日本からは、作品部門に「一枚のハガキ」、監督部門に「恋の罪」の園子温、脚本部門に「一枚のハガキ」の新藤兼人、主演男優部門に「わが母の記」の役所広司、助演女優部門に「一命」の満島ひかり、新人部門に「奇跡」の前田旺志郎、美術部門に「セディック・バレ 太陽旗/虹の橋」の種田陽平、音楽部門に「一命」の坂本龍一、VFX部門に「GANTZ」の神谷誠、衣装部門に「ミロクローゼ」の天野恭子、江村耕市がノミネートされたが無冠に終わった。

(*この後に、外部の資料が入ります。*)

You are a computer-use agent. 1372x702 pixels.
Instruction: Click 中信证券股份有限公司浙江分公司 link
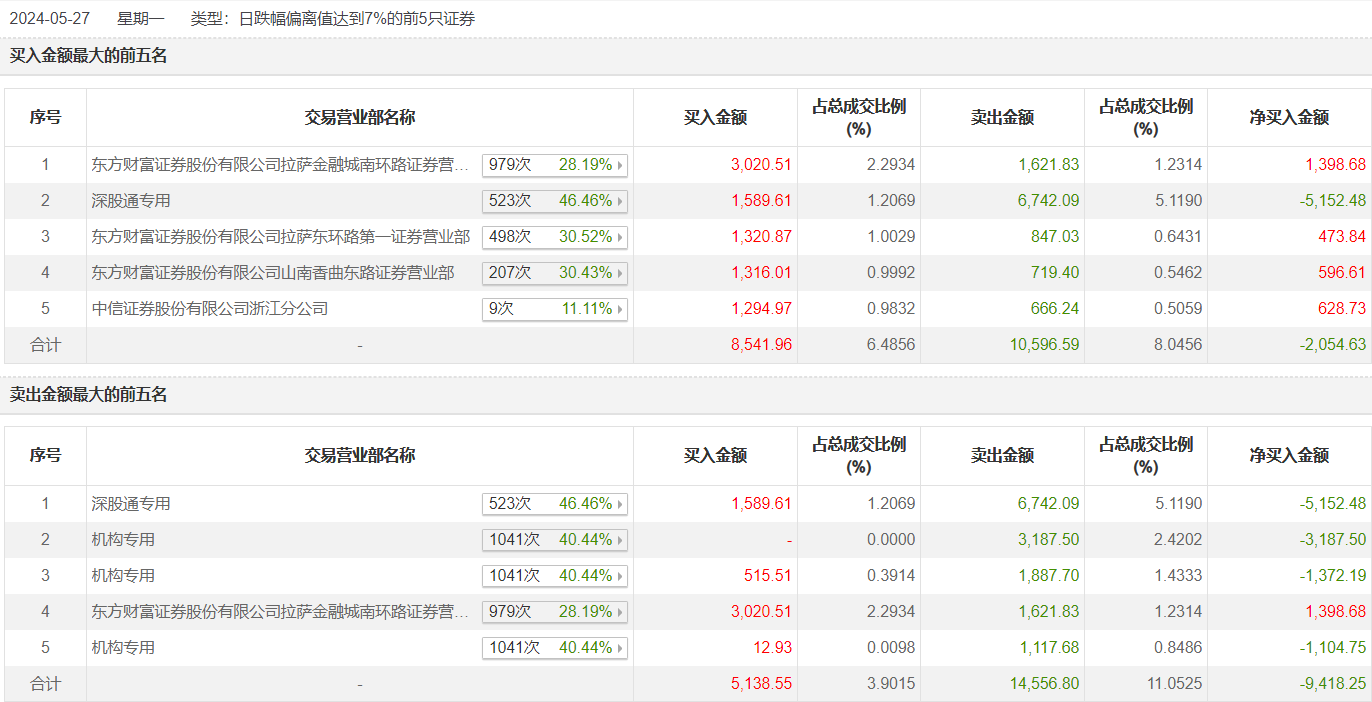click(x=209, y=309)
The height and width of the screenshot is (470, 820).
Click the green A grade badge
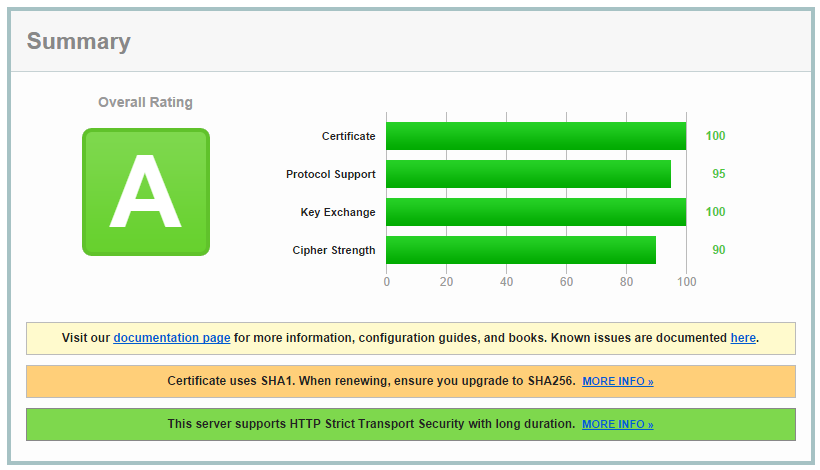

この夜、注目を集めたのは、ライフタイム・アチーブメント賞を受賞したアン・ホイ監督、そして観客が選ぶ好きな男優&女優賞を受賞したアンディ・ラウとユージーン・ドミンゴ、そし「『別離』のアスガー・ファルハディ監督の代理も務めた女優レイラ・ハタミの4人。

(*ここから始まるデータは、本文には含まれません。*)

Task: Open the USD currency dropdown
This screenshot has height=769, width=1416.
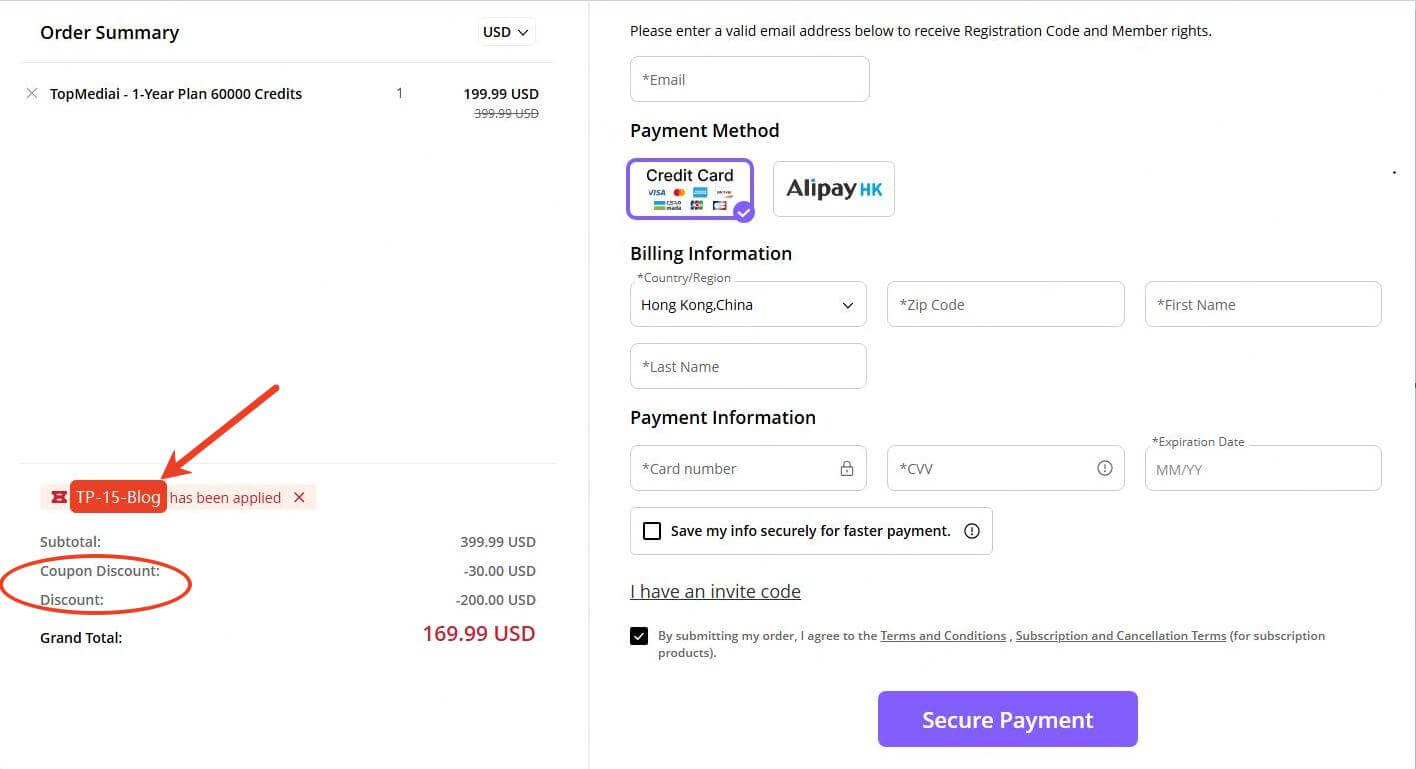Action: (505, 31)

アンディ・ラウは、1982年にアン・ホイ監督の「望郷」でデビュー。そして昨年、同監督の「桃姐」に出演し、中国で初日から6日間で興行収入6億円超えの大ヒットに貢献するなど、よき関係を約30年続けている。そのアンディが新人賞のプレゼンターとして登壇した際、「新人にとって大事なのはチャンス。僕は30年前にそれをもらった」とアン・ホイ監督に謝辞を述べると、会場は大盛り上がり。続いて発表されたライフタイム・アチーブメント賞では登壇するアン・ホイを、2000人を超すゲストがスタンディングオベーションで迎え、興奮は頂点を迎えた。
観客(が選ぶ好きな女優)賞を受賞したユージーン・ドミンゴは、登壇するや大興奮で「この日を25年間待っていたの!」と、受賞と大ファンだというアンディ・ラウとのツーショットを掛けた受賞コメントを披露し、喝采を浴びた。登壇の際にバッグを預かろうとしたスタッフを振り切り取りだしたのはデジタルカメラ。壇上でアンディとのツーショットを自ら撮り、せがんだキスを実現させて舞台袖に下がっていった。

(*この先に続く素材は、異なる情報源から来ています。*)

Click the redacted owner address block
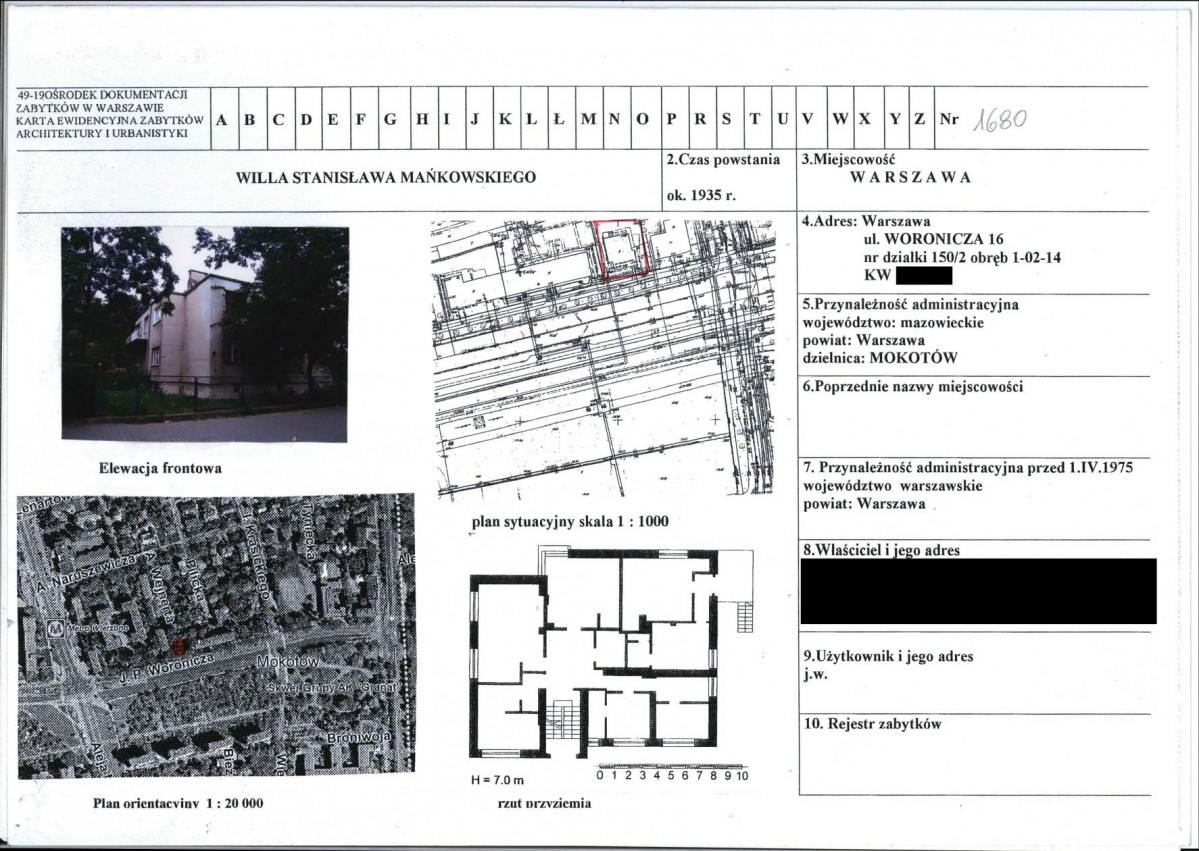pos(978,591)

先日、アカデミー賞外国語映画賞を受賞した「別離」のアスガー・ファルハディ監督は、新作の準備と、イランの新年が立春(3月21日)であるため来訪できなかったが、ここアジアン・フィルム・アワードでも作品賞、監督賞、脚本賞の3冠を獲得。そのたびに主演女優賞でノミネートされていたレイラ・ハタミが登壇。受賞はならなかったが、最後は会場から賞賛の拍手を浴びての退場となった。
アジアのサービスセンターとして、また中国とのビジネス機会へのゲートウェイとしてさらなる成長を遂げようとする香港。そんな香港で行われたアジアン・フィルム・アワードの熱気をビジネスにも持ちこまんと、香港特別行政区政府は、5月15日に東京で、17日に大阪で「“think GLOBAL think HONG KONG”国際化へのパートナー:香港」と題したシンポジウムを行い、クリエイティブ産業分野でも分科会が開かれるという。
日本からのゲストとしてプレゼンターを務めたオダギリジョーと香里奈は、ともに流ちょうな英語でノミニーを紹介し、会場のファンから熱狂的な歓声を浴びていた。